┌──
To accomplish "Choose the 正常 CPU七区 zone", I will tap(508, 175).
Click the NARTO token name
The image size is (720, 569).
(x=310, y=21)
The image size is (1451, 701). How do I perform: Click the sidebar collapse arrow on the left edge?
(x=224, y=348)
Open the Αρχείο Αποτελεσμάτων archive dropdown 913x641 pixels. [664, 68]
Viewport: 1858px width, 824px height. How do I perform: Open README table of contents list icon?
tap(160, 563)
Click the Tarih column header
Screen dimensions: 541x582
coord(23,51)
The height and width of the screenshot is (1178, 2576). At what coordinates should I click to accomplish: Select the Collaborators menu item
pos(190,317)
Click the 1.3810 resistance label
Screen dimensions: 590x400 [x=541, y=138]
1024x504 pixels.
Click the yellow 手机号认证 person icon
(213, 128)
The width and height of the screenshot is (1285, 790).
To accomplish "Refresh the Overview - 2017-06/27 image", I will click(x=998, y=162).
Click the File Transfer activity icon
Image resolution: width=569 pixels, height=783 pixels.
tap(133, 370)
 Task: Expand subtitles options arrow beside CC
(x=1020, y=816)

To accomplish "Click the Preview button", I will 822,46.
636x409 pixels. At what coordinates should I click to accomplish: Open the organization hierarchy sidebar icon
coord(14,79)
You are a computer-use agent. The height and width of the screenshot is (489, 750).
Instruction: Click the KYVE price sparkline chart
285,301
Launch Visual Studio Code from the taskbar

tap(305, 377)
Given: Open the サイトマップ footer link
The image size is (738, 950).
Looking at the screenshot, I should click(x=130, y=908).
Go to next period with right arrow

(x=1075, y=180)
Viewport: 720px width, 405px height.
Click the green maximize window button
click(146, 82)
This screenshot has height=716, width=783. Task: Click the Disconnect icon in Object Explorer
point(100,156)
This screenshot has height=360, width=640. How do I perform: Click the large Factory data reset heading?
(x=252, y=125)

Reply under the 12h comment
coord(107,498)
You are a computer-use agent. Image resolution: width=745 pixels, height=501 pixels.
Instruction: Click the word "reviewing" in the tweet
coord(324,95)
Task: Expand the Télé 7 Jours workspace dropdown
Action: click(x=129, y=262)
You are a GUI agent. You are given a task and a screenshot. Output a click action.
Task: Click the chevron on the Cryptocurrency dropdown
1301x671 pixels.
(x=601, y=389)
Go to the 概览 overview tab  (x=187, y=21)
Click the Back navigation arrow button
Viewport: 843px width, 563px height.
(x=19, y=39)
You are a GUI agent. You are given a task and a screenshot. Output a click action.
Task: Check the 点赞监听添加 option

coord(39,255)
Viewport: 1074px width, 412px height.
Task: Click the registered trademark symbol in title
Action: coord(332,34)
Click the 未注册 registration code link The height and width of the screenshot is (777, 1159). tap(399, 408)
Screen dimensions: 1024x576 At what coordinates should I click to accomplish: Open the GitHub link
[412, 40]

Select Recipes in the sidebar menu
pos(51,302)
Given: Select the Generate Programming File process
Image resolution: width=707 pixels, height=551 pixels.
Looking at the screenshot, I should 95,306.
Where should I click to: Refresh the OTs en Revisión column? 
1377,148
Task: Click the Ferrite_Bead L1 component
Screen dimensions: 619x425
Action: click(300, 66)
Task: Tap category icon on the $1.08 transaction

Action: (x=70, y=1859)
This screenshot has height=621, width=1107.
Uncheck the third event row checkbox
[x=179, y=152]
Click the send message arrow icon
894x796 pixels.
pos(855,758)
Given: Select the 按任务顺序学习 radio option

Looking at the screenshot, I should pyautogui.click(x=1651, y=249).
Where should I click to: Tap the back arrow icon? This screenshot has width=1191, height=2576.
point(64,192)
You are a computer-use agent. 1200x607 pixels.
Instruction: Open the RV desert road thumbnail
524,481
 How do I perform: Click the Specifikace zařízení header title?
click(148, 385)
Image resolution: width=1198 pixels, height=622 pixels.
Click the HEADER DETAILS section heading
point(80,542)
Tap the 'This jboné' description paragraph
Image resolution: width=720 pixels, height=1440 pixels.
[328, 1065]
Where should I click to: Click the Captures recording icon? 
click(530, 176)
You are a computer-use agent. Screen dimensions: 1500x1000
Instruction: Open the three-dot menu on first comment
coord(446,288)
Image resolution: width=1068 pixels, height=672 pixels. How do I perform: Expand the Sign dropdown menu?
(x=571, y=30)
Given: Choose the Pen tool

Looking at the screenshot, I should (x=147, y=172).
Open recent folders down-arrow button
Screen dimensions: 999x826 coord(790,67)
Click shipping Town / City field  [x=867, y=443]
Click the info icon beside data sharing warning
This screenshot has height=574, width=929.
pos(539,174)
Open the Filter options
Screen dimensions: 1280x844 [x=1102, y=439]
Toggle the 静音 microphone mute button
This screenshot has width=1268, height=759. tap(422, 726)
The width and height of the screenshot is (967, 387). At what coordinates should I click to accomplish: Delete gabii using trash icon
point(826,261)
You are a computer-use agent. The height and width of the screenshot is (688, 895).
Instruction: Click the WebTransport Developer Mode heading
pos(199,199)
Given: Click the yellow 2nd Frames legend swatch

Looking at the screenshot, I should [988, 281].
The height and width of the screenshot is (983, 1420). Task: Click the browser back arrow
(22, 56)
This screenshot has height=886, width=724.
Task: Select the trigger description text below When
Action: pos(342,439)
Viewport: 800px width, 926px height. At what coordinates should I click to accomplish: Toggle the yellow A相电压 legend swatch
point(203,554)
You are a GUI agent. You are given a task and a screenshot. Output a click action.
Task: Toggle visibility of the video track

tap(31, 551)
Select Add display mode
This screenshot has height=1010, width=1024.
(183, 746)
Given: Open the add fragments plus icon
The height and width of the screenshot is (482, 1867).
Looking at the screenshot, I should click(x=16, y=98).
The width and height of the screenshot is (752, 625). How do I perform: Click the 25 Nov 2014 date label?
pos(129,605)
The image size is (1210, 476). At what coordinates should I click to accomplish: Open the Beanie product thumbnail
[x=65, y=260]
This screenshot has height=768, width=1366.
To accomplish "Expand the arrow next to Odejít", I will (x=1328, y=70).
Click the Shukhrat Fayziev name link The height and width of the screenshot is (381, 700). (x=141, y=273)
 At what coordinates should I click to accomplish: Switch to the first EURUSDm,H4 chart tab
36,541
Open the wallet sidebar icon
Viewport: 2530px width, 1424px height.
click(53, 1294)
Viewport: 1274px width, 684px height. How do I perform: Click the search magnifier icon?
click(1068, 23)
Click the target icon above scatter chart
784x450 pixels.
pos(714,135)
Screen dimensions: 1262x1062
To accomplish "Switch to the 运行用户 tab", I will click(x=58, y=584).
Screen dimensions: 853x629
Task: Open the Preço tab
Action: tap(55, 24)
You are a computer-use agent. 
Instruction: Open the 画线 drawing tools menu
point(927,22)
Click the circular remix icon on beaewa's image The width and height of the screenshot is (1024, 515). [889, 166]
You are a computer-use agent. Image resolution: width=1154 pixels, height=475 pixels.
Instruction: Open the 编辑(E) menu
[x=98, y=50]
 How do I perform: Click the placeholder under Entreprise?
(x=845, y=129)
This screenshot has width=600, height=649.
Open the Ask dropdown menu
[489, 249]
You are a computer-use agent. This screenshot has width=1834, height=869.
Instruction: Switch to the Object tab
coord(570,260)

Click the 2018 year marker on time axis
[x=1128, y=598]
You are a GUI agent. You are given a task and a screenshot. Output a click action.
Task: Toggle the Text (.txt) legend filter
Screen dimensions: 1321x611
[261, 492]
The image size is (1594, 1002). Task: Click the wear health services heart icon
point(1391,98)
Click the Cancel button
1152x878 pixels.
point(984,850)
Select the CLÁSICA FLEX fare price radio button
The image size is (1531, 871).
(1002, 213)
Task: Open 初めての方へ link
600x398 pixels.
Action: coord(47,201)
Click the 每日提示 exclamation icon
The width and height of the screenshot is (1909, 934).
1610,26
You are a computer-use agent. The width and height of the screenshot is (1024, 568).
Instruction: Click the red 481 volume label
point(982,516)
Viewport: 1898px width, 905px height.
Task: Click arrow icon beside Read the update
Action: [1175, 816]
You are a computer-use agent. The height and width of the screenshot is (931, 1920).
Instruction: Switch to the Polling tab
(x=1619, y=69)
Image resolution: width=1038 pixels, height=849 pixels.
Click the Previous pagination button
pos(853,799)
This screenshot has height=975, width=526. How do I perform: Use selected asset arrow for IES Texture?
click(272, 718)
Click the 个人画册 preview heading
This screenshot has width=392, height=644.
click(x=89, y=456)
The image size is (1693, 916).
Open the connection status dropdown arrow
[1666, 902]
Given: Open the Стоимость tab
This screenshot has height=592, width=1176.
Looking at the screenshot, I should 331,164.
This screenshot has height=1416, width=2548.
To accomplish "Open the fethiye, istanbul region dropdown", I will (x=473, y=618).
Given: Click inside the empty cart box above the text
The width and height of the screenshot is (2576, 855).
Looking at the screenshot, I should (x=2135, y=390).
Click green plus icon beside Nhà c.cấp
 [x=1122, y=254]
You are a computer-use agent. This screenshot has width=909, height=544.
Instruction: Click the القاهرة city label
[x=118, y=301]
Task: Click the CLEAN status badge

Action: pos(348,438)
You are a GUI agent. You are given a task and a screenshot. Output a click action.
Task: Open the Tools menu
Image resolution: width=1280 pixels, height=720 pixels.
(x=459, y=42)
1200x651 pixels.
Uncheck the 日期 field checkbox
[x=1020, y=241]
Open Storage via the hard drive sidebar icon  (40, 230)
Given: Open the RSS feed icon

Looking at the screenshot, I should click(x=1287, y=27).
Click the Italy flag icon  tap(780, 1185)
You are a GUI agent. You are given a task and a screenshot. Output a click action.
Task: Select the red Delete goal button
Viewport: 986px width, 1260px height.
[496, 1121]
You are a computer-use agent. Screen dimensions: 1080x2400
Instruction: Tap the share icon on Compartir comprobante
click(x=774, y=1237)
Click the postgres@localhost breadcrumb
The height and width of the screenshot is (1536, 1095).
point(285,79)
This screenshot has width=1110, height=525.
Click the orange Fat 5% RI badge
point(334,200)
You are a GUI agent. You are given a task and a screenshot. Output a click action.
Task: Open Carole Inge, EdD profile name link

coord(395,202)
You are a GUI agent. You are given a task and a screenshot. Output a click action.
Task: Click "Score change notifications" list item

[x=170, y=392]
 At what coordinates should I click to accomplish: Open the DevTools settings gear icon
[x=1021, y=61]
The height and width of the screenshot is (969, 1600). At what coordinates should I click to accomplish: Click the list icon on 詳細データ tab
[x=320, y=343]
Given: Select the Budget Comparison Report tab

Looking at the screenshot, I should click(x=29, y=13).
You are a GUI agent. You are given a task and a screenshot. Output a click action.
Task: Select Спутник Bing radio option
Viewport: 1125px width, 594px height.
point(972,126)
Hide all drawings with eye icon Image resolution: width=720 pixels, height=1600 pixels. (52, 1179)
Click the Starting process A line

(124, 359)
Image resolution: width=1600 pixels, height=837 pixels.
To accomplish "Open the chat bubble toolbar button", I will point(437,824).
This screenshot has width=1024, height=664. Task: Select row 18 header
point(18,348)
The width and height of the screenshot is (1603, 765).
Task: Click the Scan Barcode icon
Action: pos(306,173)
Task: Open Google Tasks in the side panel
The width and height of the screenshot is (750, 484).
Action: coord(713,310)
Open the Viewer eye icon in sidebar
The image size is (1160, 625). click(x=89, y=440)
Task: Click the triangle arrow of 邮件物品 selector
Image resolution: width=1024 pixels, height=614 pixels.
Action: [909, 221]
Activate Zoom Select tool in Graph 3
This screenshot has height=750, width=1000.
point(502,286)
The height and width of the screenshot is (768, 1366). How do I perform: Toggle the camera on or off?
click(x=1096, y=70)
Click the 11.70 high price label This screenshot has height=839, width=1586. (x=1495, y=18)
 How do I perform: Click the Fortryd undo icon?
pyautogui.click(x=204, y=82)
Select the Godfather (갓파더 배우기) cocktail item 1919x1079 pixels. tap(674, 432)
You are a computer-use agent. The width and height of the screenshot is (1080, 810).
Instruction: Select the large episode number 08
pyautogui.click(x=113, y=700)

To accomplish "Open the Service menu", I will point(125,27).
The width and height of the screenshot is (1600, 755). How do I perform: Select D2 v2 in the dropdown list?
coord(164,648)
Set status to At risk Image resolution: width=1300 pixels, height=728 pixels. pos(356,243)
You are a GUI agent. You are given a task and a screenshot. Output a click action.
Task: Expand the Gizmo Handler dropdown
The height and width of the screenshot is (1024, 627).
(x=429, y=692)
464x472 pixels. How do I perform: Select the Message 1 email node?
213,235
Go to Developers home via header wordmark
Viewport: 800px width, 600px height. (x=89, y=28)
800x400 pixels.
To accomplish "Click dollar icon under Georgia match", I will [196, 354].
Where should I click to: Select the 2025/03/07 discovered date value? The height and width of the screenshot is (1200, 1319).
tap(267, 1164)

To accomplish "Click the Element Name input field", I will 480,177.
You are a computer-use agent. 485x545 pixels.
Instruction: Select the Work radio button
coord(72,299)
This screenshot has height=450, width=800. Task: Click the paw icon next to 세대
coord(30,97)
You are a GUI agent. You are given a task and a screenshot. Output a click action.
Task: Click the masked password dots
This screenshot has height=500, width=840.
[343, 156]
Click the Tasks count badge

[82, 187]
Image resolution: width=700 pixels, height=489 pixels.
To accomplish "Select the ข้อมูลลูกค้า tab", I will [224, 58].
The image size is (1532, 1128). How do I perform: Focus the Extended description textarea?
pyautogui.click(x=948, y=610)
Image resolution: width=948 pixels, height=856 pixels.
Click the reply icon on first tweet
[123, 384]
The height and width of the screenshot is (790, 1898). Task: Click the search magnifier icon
└──
## WHAT IS BEING ASKED
Could you transcribe the entries exactly, from the first line through the line containing "Viewport: 720px width, 405px height.", and give nothing more?

## PROBLEM SOLUTION
To accomplish "Choose the 正常 CPU七区 zone", I will tap(508, 175).
Click the NARTO token name
The image size is (720, 569).
(x=310, y=21)
The image size is (1451, 701). How do I perform: Click the sidebar collapse arrow on the left edge?
(x=224, y=348)
Open the Αρχείο Αποτελεσμάτων archive dropdown 913x641 pixels. [664, 68]
Viewport: 1858px width, 824px height. How do I perform: Open README table of contents list icon?
tap(160, 563)
Click the Tarih column header
Screen dimensions: 541x582
coord(23,51)
The height and width of the screenshot is (1178, 2576). At what coordinates should I click to accomplish: Select the Collaborators menu item
pos(190,317)
Click the 1.3810 resistance label
Screen dimensions: 590x400 [x=541, y=138]
1024x504 pixels.
Click the yellow 手机号认证 person icon
(213, 128)
The width and height of the screenshot is (1285, 790).
To accomplish "Refresh the Overview - 2017-06/27 image", I will click(x=998, y=162).
Click the File Transfer activity icon
Image resolution: width=569 pixels, height=783 pixels.
tap(133, 370)
 Task: Expand subtitles options arrow beside CC
(x=1020, y=816)

To accomplish "Click the Preview button", I will 822,46.
636x409 pixels. At what coordinates should I click to accomplish: Open the organization hierarchy sidebar icon
coord(14,79)
You are a computer-use agent. The height and width of the screenshot is (489, 750).
Instruction: Click the KYVE price sparkline chart
285,301
Launch Visual Studio Code from the taskbar

tap(305, 377)
Given: Open the サイトマップ footer link
The image size is (738, 950).
Looking at the screenshot, I should click(x=130, y=908).
Go to next period with right arrow

(x=1075, y=180)
Viewport: 720px width, 405px height.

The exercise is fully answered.